§ **Direction**: Retype the data word for word, beginning with its first line and continuing through the line that contains "pos(116,66)".

# # # # # # #

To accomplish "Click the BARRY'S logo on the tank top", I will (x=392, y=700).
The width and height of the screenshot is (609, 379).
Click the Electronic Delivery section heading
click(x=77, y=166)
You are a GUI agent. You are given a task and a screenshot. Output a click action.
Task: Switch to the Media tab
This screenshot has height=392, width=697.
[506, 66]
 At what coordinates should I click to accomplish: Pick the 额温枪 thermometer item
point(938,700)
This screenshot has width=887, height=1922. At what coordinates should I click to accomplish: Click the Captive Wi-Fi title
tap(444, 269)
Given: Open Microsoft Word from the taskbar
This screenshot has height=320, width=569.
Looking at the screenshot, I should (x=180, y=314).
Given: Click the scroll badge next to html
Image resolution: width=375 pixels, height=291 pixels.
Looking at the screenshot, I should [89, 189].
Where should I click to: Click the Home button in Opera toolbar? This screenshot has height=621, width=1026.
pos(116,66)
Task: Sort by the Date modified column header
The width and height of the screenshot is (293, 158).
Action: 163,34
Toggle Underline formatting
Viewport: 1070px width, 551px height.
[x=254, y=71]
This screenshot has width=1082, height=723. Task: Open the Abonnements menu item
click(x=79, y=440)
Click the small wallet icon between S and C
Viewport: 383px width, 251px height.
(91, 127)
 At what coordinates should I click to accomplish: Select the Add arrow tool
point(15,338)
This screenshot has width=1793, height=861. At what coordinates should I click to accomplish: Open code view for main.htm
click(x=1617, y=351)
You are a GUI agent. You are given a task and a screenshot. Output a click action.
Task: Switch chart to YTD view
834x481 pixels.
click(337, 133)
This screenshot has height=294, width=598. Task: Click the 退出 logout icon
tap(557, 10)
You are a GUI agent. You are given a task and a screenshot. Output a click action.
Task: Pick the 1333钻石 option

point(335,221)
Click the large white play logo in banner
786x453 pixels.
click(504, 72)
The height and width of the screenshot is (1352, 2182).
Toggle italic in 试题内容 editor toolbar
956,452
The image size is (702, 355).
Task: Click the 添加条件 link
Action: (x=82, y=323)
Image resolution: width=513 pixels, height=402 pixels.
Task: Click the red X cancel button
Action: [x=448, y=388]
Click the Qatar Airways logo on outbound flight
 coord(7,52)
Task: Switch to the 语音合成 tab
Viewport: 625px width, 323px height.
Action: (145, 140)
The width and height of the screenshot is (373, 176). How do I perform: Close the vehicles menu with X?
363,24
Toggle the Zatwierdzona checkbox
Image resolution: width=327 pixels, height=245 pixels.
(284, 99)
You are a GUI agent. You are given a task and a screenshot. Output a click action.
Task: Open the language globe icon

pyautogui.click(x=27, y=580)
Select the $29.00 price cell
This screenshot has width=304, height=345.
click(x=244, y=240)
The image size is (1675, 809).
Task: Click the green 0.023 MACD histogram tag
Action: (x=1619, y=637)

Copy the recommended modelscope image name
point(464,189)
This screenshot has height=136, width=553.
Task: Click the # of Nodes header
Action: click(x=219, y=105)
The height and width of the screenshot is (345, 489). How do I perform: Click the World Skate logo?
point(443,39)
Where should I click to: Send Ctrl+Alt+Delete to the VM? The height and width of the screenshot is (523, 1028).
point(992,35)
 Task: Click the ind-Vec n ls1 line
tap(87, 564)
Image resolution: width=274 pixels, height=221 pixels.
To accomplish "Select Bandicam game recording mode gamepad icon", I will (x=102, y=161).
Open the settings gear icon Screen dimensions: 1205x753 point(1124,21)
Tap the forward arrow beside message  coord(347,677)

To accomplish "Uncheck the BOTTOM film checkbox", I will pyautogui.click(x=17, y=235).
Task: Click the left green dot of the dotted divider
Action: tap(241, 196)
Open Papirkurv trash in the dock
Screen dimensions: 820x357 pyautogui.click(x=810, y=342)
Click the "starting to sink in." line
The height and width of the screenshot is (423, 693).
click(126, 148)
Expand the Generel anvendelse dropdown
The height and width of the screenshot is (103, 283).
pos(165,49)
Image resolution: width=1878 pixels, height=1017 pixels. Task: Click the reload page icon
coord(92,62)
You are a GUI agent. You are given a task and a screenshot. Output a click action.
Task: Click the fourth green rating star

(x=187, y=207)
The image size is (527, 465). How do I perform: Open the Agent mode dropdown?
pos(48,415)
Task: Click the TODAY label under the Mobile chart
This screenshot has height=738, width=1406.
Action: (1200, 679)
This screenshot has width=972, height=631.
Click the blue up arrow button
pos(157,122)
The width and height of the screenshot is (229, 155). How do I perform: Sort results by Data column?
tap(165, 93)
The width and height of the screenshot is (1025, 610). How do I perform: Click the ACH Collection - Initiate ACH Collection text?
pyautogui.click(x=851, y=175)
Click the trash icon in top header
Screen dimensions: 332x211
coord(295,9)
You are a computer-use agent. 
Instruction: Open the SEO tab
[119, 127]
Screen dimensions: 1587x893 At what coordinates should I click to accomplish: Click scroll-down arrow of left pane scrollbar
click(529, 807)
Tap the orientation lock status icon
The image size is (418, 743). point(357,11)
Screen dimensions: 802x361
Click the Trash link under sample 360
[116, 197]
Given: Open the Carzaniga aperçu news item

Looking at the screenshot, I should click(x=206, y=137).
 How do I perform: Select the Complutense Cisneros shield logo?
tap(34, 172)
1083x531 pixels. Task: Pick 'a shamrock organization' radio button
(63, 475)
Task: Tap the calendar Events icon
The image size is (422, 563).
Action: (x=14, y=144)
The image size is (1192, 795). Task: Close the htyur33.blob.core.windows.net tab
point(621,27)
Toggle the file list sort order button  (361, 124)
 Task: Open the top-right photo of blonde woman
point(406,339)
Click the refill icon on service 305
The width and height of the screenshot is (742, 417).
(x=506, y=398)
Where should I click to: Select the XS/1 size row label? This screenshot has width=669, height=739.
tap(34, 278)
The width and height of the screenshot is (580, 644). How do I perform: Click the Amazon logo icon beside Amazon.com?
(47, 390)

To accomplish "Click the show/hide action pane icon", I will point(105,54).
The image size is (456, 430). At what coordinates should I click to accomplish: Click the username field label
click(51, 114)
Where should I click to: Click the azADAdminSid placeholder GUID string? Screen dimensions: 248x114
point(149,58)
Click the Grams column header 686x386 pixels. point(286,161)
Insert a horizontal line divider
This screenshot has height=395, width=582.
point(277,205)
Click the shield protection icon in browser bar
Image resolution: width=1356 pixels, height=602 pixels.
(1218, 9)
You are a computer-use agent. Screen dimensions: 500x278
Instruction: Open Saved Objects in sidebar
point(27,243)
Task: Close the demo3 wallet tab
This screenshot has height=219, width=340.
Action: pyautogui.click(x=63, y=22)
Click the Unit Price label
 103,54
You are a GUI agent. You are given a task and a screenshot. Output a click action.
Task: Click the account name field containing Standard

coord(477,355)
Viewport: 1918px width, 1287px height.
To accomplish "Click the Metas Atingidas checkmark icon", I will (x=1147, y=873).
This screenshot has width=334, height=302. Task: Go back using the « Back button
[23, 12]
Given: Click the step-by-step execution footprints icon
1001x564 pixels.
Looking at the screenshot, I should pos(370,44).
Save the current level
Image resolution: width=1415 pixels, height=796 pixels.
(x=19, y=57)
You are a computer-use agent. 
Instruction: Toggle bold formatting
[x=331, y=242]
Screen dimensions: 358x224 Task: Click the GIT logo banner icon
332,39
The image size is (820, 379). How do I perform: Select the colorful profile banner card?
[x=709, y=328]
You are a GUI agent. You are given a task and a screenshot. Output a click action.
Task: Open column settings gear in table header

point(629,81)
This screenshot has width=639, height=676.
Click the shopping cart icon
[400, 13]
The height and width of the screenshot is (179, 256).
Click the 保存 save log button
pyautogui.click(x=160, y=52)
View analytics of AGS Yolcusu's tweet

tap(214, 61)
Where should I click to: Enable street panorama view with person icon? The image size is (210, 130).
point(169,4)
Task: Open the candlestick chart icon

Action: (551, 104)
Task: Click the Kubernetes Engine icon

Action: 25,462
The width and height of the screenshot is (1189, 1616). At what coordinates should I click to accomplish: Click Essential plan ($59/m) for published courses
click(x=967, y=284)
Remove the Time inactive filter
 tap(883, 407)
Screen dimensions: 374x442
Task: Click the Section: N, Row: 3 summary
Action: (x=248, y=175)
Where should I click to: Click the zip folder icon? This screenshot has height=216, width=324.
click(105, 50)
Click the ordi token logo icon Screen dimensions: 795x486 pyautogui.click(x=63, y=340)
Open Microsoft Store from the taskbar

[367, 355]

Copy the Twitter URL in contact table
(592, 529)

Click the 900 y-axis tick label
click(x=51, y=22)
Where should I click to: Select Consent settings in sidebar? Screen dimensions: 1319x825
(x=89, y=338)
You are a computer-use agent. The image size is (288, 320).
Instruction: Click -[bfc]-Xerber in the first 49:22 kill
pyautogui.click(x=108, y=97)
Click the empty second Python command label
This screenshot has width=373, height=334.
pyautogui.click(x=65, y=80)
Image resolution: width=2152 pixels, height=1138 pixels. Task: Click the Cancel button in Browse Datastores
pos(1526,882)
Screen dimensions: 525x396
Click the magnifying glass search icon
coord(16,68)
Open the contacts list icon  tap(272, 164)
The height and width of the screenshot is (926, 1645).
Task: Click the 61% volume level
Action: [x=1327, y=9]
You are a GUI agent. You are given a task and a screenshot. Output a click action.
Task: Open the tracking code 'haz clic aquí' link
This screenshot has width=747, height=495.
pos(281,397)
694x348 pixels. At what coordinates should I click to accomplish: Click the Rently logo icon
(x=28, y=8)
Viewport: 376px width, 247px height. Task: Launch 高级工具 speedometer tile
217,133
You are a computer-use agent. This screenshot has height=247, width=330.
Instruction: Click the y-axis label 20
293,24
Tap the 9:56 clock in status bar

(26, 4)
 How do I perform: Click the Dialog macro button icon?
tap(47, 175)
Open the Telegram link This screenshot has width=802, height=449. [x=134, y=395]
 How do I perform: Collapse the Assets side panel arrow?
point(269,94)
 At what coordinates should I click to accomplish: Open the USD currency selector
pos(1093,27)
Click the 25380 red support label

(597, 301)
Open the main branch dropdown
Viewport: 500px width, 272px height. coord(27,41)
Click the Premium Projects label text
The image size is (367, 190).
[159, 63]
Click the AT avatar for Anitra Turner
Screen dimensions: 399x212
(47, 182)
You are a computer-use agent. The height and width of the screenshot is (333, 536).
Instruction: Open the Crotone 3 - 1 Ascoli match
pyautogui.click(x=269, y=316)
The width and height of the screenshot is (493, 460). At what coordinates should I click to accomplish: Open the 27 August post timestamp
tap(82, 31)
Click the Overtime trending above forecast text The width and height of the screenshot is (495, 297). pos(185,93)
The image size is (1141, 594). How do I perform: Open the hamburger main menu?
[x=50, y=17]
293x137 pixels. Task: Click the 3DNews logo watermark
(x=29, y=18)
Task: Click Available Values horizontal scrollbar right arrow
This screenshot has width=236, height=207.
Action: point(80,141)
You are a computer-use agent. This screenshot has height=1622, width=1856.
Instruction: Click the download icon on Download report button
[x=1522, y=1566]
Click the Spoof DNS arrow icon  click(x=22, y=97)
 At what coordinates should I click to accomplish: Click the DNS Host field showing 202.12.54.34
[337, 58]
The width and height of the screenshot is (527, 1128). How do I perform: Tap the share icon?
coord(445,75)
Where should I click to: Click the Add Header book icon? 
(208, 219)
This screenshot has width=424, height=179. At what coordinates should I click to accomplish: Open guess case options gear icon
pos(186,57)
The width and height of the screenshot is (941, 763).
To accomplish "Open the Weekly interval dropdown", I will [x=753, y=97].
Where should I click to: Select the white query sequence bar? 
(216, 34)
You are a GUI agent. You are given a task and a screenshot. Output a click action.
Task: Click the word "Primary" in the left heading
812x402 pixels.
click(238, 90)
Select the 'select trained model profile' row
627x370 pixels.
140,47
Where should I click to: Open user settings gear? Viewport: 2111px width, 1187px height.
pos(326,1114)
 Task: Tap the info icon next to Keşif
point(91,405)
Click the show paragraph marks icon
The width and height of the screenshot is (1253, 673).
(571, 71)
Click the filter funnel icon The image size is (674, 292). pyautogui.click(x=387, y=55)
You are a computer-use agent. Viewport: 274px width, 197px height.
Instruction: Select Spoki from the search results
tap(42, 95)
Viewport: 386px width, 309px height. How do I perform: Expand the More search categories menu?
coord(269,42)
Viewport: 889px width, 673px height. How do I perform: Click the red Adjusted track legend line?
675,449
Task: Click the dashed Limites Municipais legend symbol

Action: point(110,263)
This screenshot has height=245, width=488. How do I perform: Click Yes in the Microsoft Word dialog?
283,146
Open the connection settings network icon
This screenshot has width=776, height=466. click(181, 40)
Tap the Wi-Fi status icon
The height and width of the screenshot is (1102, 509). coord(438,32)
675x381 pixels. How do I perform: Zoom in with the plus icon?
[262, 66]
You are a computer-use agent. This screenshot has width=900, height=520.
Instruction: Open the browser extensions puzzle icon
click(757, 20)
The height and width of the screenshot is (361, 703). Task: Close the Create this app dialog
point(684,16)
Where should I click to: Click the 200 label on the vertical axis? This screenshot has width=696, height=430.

# # # # # # #

§ **Final result**:
To accomplish "Click the BARRY'S logo on the tank top", I will (x=392, y=700).
The width and height of the screenshot is (609, 379).
Click the Electronic Delivery section heading
click(x=77, y=166)
You are a GUI agent. You are given a task and a screenshot. Output a click action.
Task: Switch to the Media tab
This screenshot has height=392, width=697.
[506, 66]
 At what coordinates should I click to accomplish: Pick the 额温枪 thermometer item
point(938,700)
This screenshot has width=887, height=1922. At what coordinates should I click to accomplish: Click the Captive Wi-Fi title
tap(444, 269)
Given: Open Microsoft Word from the taskbar
This screenshot has height=320, width=569.
Looking at the screenshot, I should (x=180, y=314).
Given: Click the scroll badge next to html
Image resolution: width=375 pixels, height=291 pixels.
Looking at the screenshot, I should [89, 189].
Where should I click to: Click the Home button in Opera toolbar? This screenshot has height=621, width=1026.
pos(116,66)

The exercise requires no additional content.